**Task item**
Below are entries to examine: work out how many lines contain the word "computer", and give only that number.

**Data extract**
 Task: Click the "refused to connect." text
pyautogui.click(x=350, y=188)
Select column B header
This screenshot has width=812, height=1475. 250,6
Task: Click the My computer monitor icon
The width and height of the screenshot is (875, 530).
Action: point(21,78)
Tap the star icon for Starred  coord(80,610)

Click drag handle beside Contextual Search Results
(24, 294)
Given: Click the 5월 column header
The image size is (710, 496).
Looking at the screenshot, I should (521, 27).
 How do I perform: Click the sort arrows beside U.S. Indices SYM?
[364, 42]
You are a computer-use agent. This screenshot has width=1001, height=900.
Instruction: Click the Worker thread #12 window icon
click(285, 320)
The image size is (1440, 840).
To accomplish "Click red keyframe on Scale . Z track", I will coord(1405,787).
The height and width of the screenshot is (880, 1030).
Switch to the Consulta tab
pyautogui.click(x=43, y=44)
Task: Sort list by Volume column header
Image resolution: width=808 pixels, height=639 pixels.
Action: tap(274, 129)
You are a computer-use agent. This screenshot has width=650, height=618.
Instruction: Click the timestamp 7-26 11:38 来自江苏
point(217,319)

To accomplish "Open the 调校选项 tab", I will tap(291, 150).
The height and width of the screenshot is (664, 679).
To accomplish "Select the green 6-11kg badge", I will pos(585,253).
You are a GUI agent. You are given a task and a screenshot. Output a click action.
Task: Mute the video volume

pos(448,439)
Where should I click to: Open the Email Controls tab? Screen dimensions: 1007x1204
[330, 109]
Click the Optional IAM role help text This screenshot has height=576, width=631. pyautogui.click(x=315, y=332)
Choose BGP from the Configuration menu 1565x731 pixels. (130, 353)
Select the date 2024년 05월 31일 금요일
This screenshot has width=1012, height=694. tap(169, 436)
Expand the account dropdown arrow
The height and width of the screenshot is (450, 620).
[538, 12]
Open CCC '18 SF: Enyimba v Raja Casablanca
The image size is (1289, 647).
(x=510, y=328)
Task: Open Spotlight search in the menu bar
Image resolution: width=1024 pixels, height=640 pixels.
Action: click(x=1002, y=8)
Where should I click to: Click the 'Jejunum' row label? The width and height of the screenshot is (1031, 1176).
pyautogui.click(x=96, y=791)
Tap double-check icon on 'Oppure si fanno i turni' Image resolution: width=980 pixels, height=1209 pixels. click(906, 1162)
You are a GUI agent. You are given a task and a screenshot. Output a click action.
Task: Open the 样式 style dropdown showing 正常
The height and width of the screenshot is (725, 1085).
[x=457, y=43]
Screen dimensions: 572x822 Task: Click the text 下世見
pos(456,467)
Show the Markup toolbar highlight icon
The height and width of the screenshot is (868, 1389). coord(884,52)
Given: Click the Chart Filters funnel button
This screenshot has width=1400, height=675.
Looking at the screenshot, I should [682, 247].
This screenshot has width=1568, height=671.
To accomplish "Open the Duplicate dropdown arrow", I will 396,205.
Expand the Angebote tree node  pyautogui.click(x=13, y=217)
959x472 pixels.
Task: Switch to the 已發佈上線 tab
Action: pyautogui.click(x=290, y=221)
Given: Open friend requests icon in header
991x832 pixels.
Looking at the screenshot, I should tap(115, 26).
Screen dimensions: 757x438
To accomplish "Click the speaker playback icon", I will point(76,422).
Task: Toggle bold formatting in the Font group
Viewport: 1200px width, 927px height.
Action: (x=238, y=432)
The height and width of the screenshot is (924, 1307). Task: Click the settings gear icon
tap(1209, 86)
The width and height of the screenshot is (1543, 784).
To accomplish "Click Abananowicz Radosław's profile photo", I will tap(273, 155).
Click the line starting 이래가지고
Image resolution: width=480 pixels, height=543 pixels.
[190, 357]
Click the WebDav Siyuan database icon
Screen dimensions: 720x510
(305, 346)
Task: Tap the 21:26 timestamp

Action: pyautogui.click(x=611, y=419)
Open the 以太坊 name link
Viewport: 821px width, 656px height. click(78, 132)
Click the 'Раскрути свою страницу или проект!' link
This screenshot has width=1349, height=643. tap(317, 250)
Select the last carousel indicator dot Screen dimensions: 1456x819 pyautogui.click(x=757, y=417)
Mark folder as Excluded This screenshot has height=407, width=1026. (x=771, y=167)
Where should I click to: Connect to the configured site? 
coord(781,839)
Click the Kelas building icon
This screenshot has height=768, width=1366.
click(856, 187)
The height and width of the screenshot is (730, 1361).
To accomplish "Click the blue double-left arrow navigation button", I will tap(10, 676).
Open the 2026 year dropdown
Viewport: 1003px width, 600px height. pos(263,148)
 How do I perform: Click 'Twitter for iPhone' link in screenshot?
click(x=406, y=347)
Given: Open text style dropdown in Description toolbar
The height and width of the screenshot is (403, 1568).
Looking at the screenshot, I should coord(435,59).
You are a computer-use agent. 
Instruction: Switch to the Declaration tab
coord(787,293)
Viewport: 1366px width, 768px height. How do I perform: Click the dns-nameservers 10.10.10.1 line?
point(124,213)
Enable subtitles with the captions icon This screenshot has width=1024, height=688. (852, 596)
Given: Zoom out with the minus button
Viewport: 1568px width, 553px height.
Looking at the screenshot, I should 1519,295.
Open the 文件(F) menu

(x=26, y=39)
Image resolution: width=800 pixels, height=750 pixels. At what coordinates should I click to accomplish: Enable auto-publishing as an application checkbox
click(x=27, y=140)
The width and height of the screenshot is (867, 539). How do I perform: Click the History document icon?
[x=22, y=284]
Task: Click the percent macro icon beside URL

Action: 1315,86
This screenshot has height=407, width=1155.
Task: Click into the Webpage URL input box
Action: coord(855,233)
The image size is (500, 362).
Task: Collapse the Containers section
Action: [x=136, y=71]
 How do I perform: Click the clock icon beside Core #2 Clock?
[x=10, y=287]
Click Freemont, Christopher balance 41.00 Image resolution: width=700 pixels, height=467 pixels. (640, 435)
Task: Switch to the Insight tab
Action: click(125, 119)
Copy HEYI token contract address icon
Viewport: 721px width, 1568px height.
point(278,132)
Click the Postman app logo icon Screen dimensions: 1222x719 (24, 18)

**Answer section**
4